When was the last time you touched the film reel, if at all? When clicking the single button “Play“, can you still imagine hours of physically demanding work spent in the darkroom to conjure up a few moving images? Return to the world of film material brought alive by human hands; material that can be separated and joined again. Enter the darkroom along with world-famous avant-garde filmmaker Peter Tscherkassky and watch his online retrospective from May 25 to June 7 at DAFilms.com for free!
Austria’s strong experimental film tradition and a unique knowledge of film history represent the basic framework for the rich body of work of Austrian avant-garde filmmaker Peter Tscherkassky since the early 1980s. The filmmaker, who has managed to succeed across world festivals with the elaborate manual and intellectual treatment of his films, is a remarkable creative personality dealing with the medium and world of film with extraordinary complexity. The highly conceptual form of some of his films alludes to the fundamental theoretical texts and reflections on the structure of film. Others, on the contrary, explicitly show and transform the iconic works of the history of cinema. Working primarily with found footage, Tscherkassky becomes a skilful craftsman, an assembler of new worlds and stories, while dealing with the development of avant-garde film in his books and lectures on a long-term basis.

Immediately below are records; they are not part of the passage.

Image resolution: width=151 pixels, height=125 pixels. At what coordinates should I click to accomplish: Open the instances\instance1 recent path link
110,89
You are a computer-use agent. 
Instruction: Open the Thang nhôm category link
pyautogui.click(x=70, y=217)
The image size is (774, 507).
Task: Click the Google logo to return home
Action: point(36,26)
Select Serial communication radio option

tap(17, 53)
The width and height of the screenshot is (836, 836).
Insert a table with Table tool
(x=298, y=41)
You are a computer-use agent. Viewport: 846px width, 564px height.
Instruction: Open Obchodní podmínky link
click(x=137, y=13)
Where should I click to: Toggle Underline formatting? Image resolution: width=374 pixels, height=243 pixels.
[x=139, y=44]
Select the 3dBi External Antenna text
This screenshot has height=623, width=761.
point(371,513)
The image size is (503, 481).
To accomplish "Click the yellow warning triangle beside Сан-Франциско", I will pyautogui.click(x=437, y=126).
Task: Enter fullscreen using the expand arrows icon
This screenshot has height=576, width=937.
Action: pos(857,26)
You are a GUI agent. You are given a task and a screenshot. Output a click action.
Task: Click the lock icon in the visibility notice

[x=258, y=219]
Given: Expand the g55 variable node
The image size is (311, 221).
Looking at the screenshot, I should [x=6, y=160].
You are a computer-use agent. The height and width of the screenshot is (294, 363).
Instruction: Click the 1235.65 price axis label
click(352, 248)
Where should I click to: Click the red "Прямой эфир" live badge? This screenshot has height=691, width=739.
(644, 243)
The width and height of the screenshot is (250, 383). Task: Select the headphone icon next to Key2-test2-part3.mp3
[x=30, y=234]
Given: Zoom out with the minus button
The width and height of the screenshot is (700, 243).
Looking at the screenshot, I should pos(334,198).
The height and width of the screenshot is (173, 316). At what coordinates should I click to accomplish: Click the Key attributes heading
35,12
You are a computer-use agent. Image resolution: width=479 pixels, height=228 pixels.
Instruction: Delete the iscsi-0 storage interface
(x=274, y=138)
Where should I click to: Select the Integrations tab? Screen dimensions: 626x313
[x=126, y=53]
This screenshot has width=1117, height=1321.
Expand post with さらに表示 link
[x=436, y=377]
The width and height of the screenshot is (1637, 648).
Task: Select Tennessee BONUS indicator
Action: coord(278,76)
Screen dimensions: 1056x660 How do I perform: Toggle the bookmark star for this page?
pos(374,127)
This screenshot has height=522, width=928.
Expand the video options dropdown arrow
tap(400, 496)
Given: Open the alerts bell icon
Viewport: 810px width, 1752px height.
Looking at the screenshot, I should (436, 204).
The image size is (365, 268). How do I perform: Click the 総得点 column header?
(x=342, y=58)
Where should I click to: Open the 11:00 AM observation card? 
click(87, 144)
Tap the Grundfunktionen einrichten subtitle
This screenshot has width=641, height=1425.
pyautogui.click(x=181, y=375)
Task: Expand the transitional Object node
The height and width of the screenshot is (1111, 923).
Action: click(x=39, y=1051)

The online retrospective covers all decades of Tscherkassky’s filmmaking career. His films from the 1980s include some of his earliest works, such as EROTIQUE (1982) and MOTION PICTURE (1984). While in EROTIQUE, the director explores the unachievable female body, and thus the (im)possibility of seeing through the frame of the film camera, in MOTION PICTURE (1984) he revisits the beginnings of film. By means of an experiment, he starts a visual play with a single shot from the famous film by the Lumière brothers Workers Leaving the Lumière Factory.
The fascination by early cinema, as well as the general cultural change brought about by film, is addressed by the director in the 1990s again in connection with the films by the Lumière brothers. The film L´ARRIVÉE (1998), capturing a collision of trains one of which is carrying film material, is a metaphor of the transformation of the society after its encounter with film, just like the first viewers encountered the film train of the Lumière brothers. On the other hand, another film from the same decade, HAPPY-END (1996), is a good example of Tscherkassky’s special interest in found footage. Composed of home videos from the 1960s and 1970s, the film constructs a visual spectacle including intensive or even self-indulgent scenes in a fictitious story of a married couple.
Premiered at Cannes, INSTRUCTIONS FOR A LIGHT AND SOUND MACHINE (2005) gives an insight into the director’s films made in the new millennium. Besides the successful and famous film, the online retrospective also includes the filmmaker’s MASTER CLASS from the past year held at the 18th Jihlava International Documentary Film Festival which makes an analysis of the film. Before the release of Tscherkassky’s new film The Exquisite Corpus, the film selection as well as the director’s filmography are concluded by COMING ATTRACTIONS (2010) reflecting on the mutual relation between early cinema, characterized by considerable flamboyance a and exhibitionism, advertising and avant-garde film.
You can touch the film material in an online retrospective by Peter Tscherkassky from May 25 to June 7 for free.